How can Urban Planning help prevent bushfires?
Bushfires pose unprecedented challenges for Australian cities and towns. Climate change and continuing urban sprawl see more and more Australians impacted by increasingly catastrophic fires. The frequency of bushfires is higher in the urban fringe areas, with about 40% of maliciously lit fires linked to youth.
These suburbs often suffer from a lack of infrastructure – services, transport and jobs. The outcome are social problems such as high youth unemployment, early school leaving and an inability for youth to travel to and from work and recreation. What role does urban planning have to play in breaking up this combination of climate, geographical and social factors?
Associate Professor Janet Stanley is a Principal Research Fellow - Urban Social Resilience at the Melbourne Sustainable Society Institute (MSSI). She focuses on the interface between social, environmental and economic issues in climate change and sustainability, across policy, system design, and at community levels. In conversation with Professor Brendan Gleeson, Director of MSSI and a specialist in urban, social and environmental planning and policy, Janet will discuss her research and findings into how urban planning can help prevent further bushfires.

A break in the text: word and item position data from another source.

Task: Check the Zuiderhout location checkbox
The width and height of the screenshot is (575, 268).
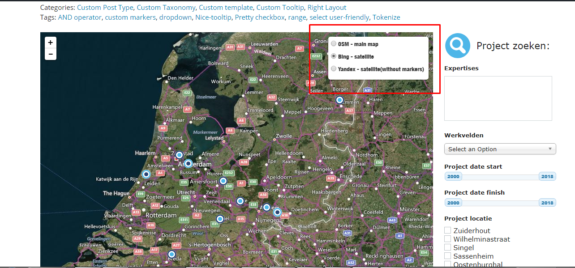Action: coord(447,230)
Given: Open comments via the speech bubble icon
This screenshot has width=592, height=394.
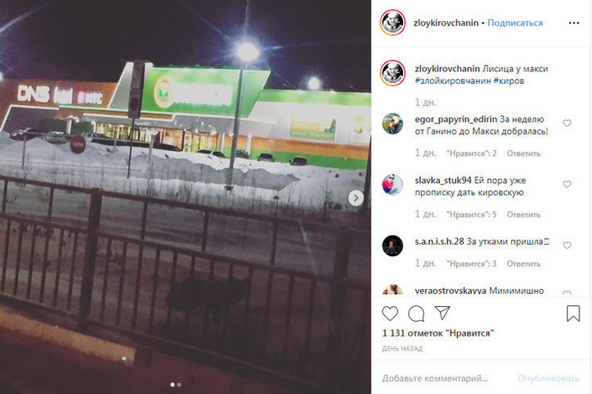Looking at the screenshot, I should point(416,314).
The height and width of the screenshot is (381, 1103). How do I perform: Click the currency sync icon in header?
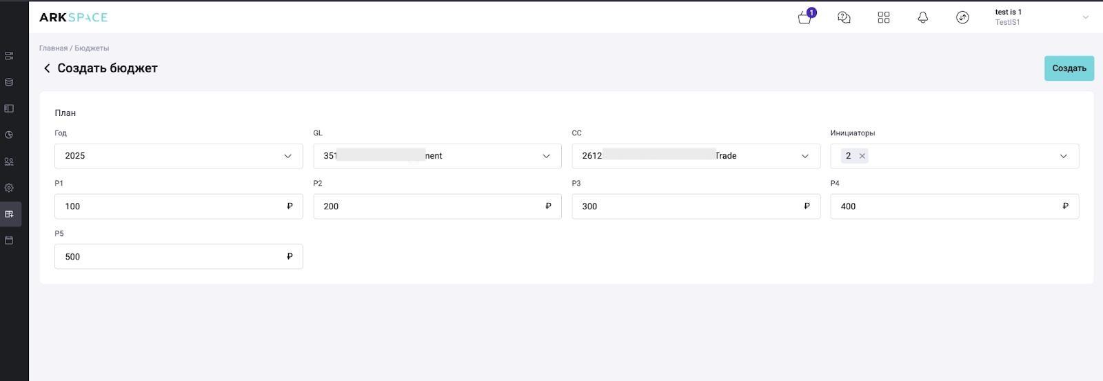tap(962, 17)
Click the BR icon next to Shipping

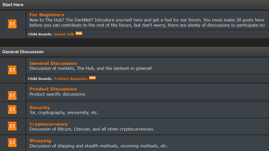tap(12, 143)
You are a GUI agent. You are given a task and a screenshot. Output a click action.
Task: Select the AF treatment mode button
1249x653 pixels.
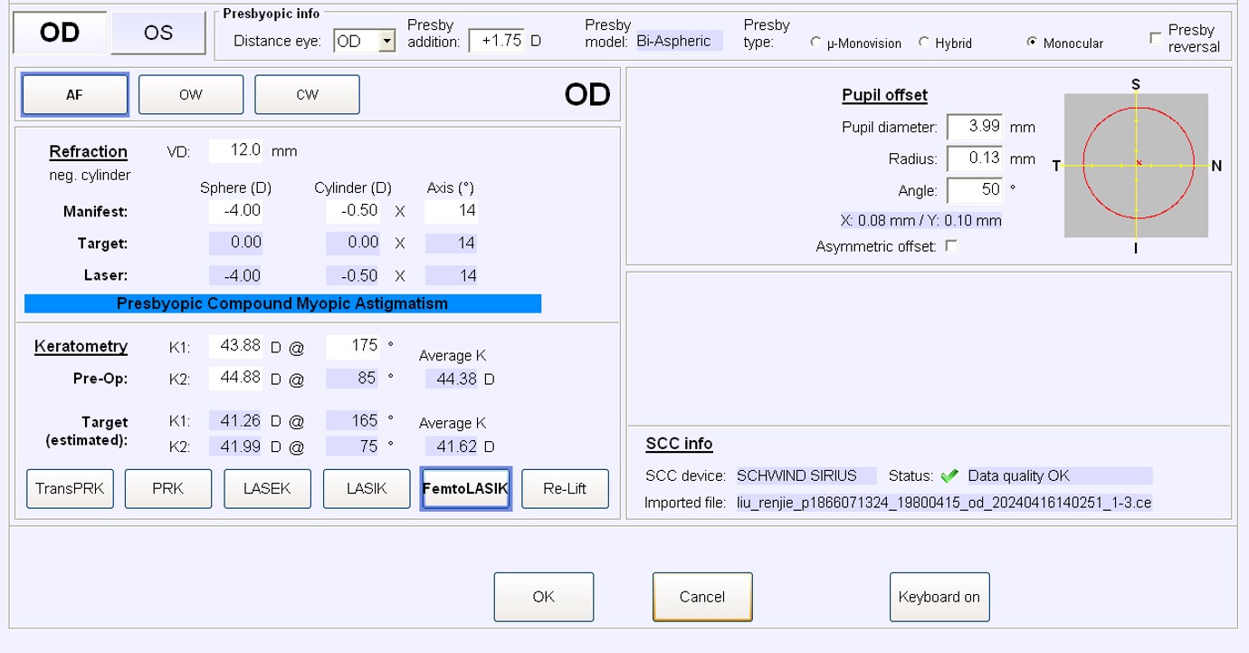(75, 94)
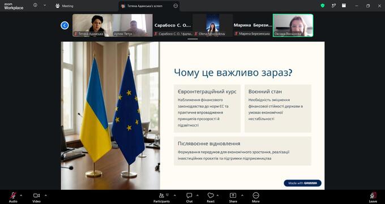Open the meeting info icon beside Zoom Workplace
The width and height of the screenshot is (385, 204).
(x=35, y=5)
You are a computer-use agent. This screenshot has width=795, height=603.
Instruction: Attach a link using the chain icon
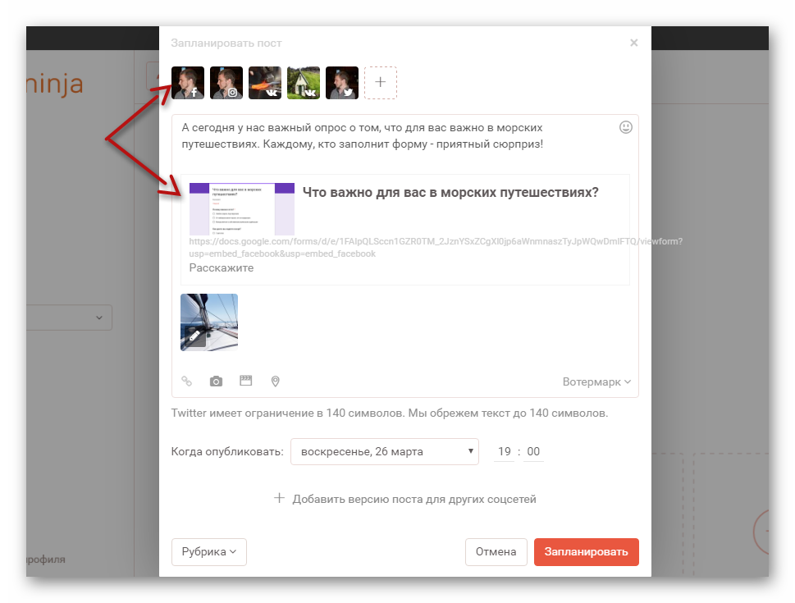(186, 381)
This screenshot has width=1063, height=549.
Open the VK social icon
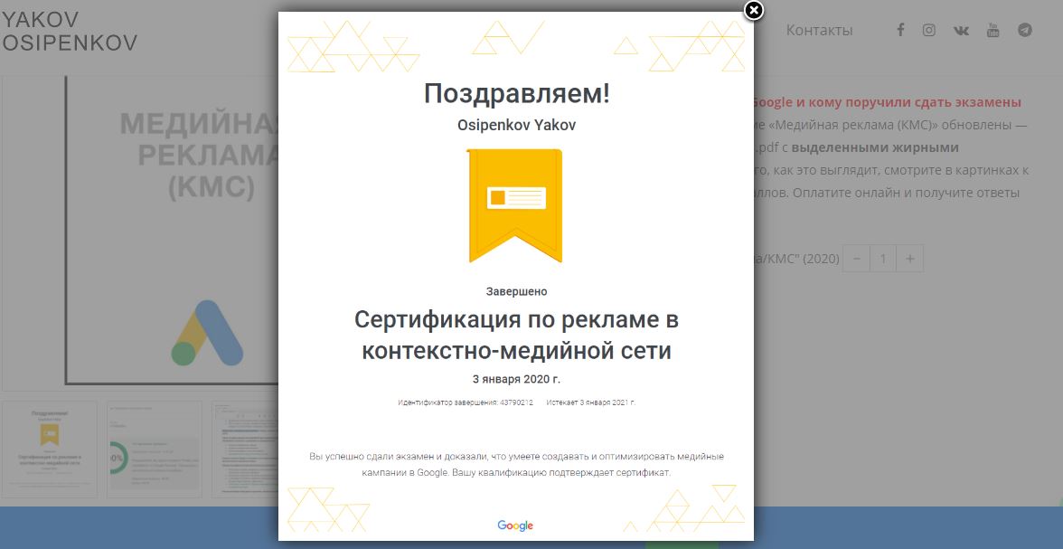(x=961, y=30)
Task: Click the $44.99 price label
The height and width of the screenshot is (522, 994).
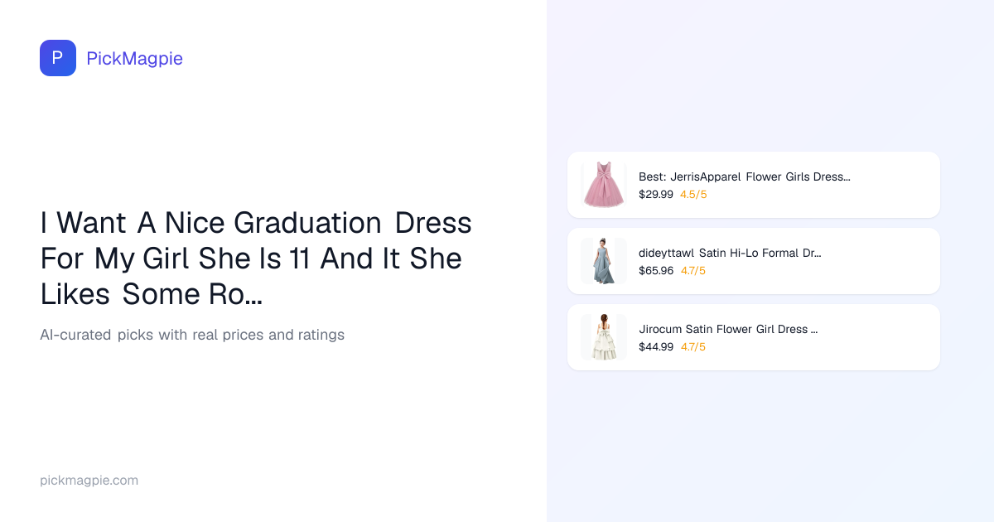Action: click(x=655, y=347)
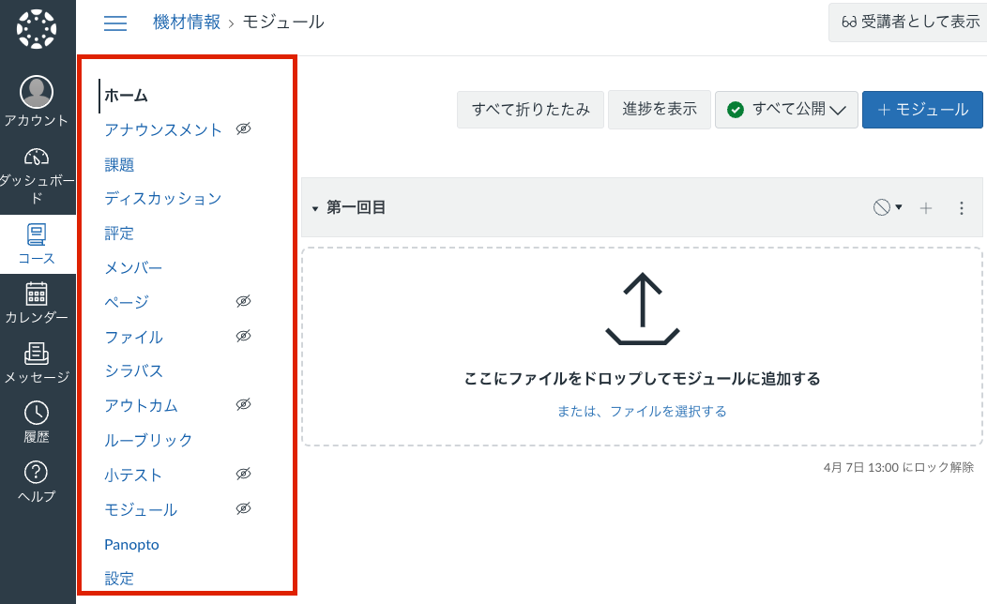Toggle visibility eye icon next to モジュール
The height and width of the screenshot is (604, 987).
click(x=244, y=508)
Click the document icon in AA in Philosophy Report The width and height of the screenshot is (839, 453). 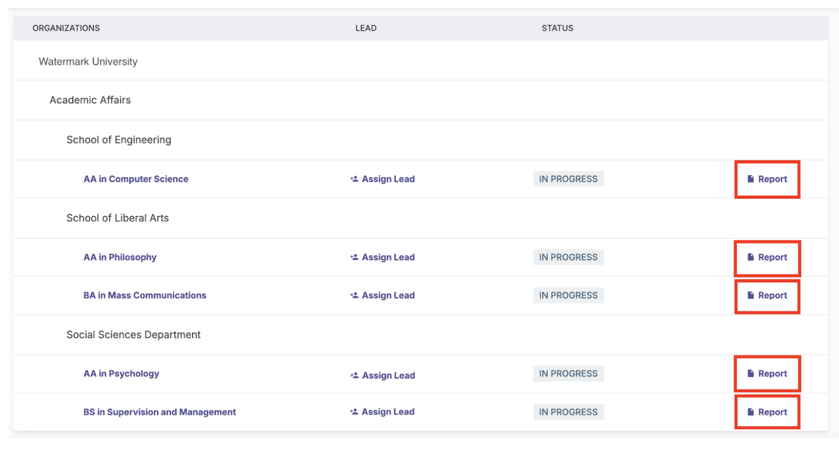pos(751,257)
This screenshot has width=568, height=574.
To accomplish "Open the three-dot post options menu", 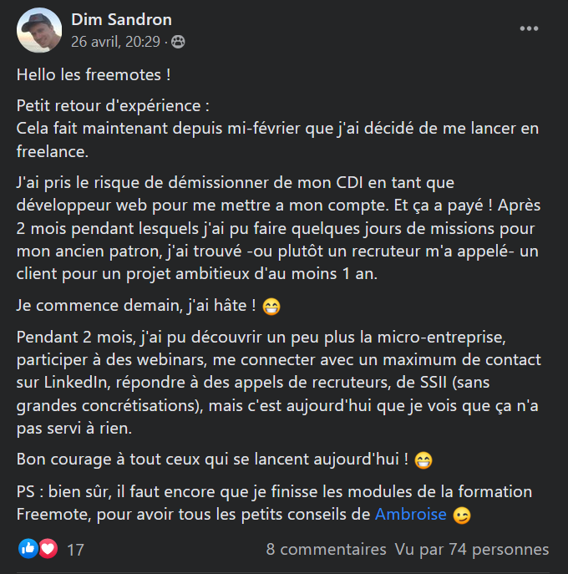I will 529,28.
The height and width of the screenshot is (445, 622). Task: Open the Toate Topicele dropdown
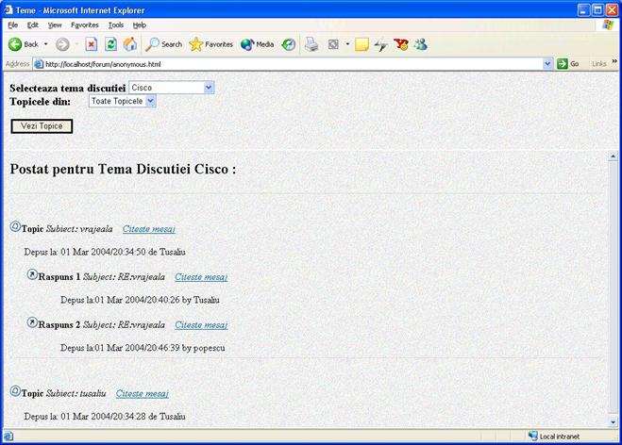(151, 100)
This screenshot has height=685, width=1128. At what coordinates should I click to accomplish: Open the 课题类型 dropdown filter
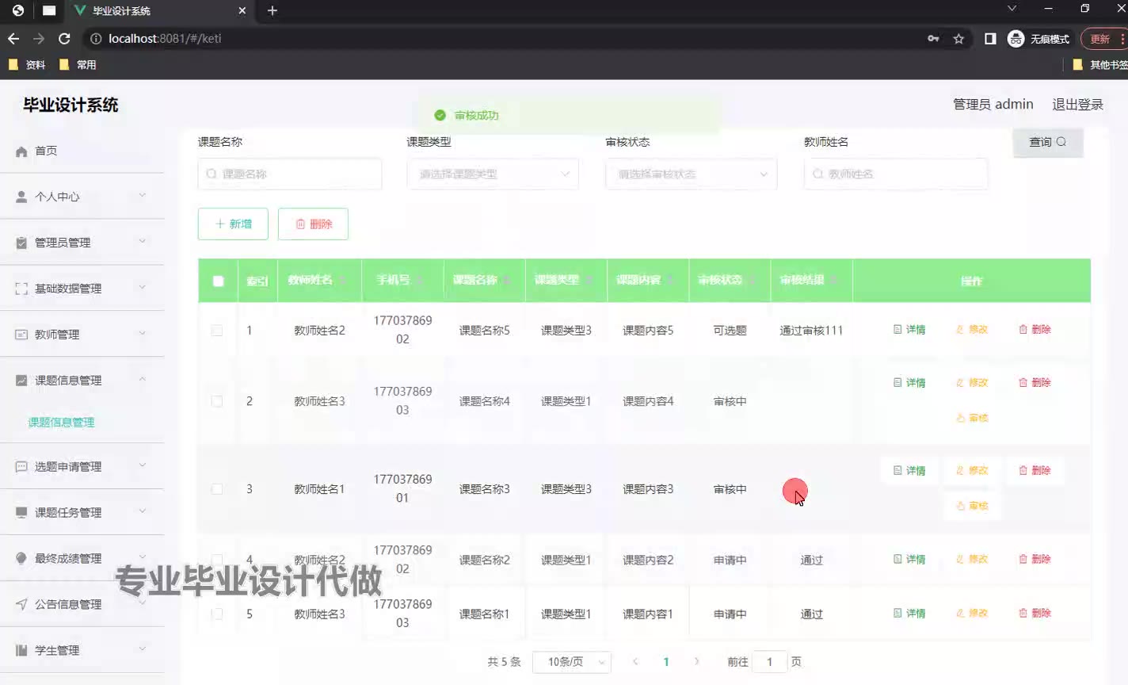[x=493, y=174]
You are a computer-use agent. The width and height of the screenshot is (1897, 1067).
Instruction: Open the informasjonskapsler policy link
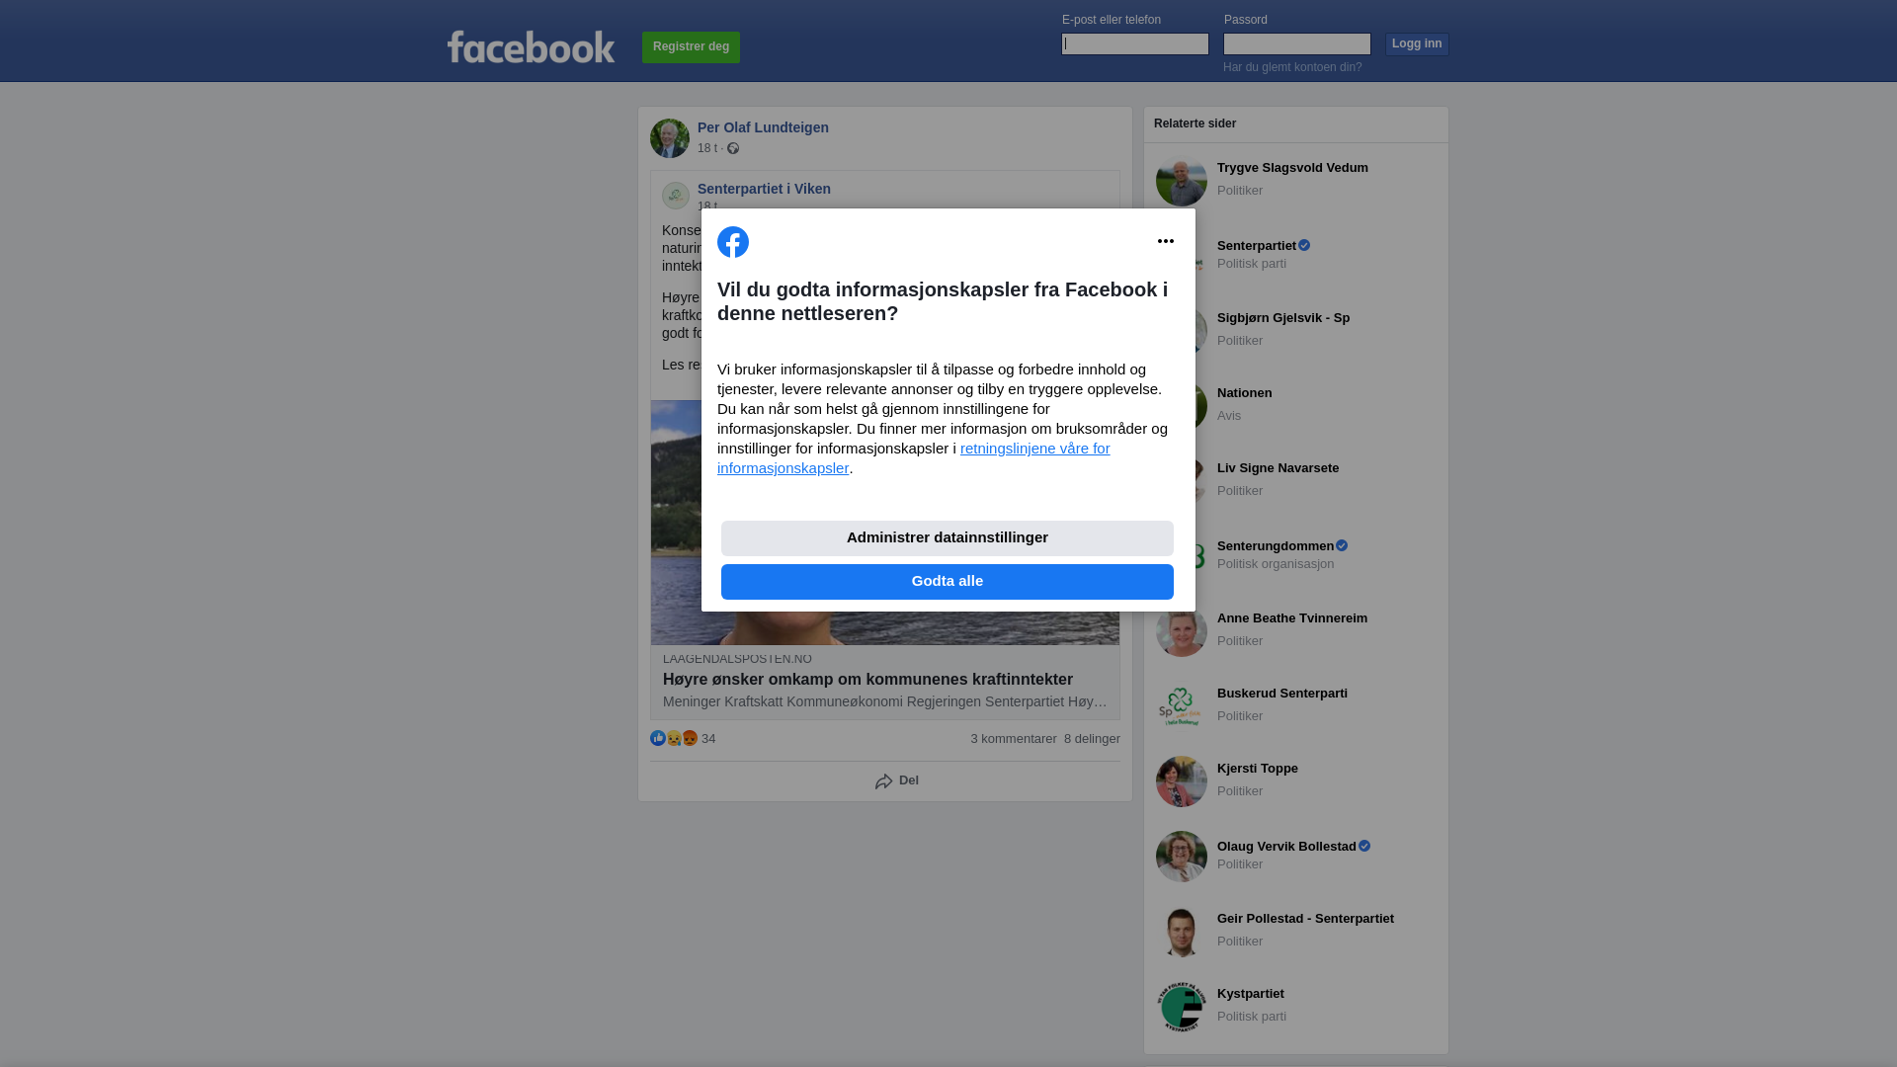(914, 458)
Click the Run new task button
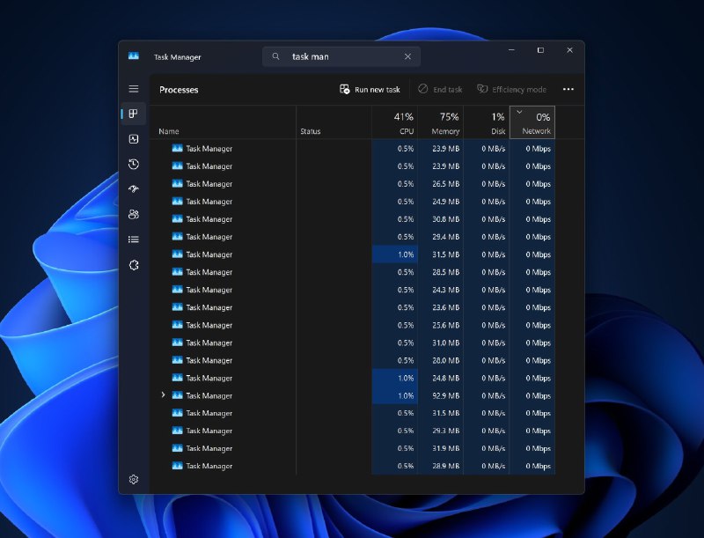The height and width of the screenshot is (538, 704). point(371,89)
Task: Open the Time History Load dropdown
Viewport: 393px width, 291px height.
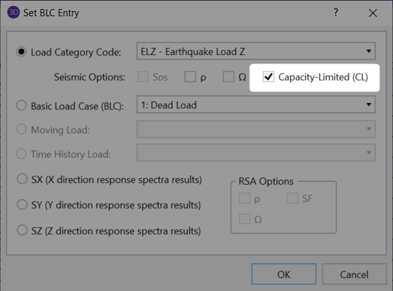Action: tap(256, 153)
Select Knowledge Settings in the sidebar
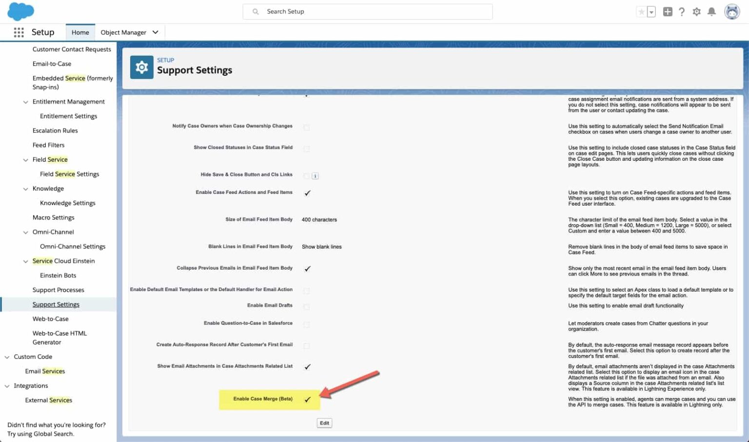The image size is (749, 442). [x=67, y=203]
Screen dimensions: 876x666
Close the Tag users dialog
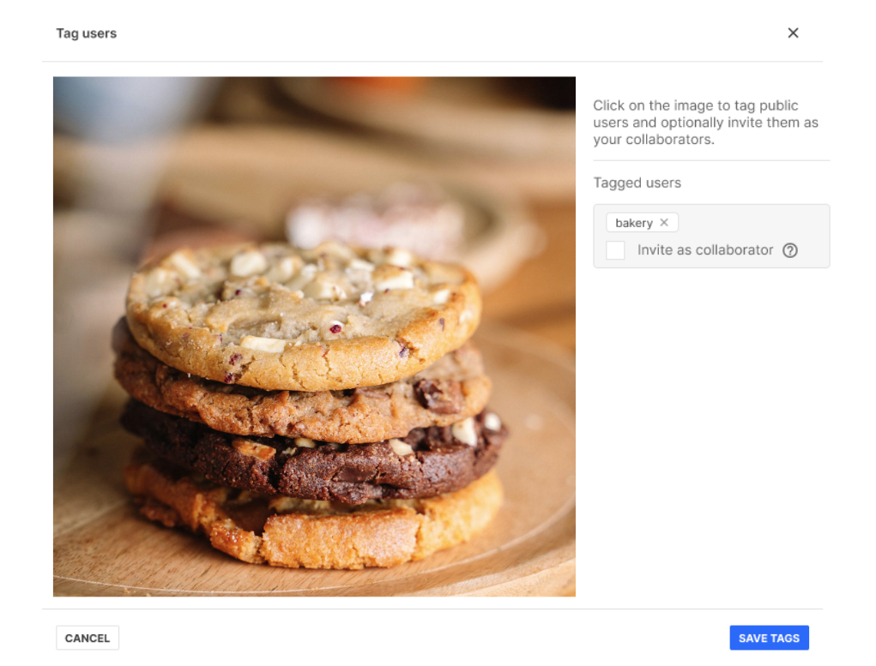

Janet Stanley spoke of the need for forward planning to prevent, eg. piling up of rubbish; leaving of old vehicles; in periurban areas. Her research area clearly incorporates a focus on arson, and she spoke compellingly about the need for involvement from a wide range of group members including police,and urban planners, in working to prevent arson, especially with children and young people. She also spoke earnestly about the need for environmentalists to be part of any community response, with 'Gippsland Arson Prevention Association' a lighthouse example which she felt could be replicated elsewhere.
Last summer a number of fires began close to Benalla - with one, for example, near the golf course, starting when a car with a trailer swerved and became disconnected from the vehicle towing it, igniting a small fire which got away. There are of course preventative approaches to eg. fires caused by farm machinery in rural areas, especially during periods of increasing fire risk, but Janet's work focuses more on urban areas, particularly urban fringe areas. For me, this is a hot topic, as I have two gum trees I'm particularly fond of on my property in town. With increasing risk of bushrfires with climate change, worry that they may form a conduit for across town spread of bushfires. While this wasn't covered in her talk, it did raise issues for me to think about.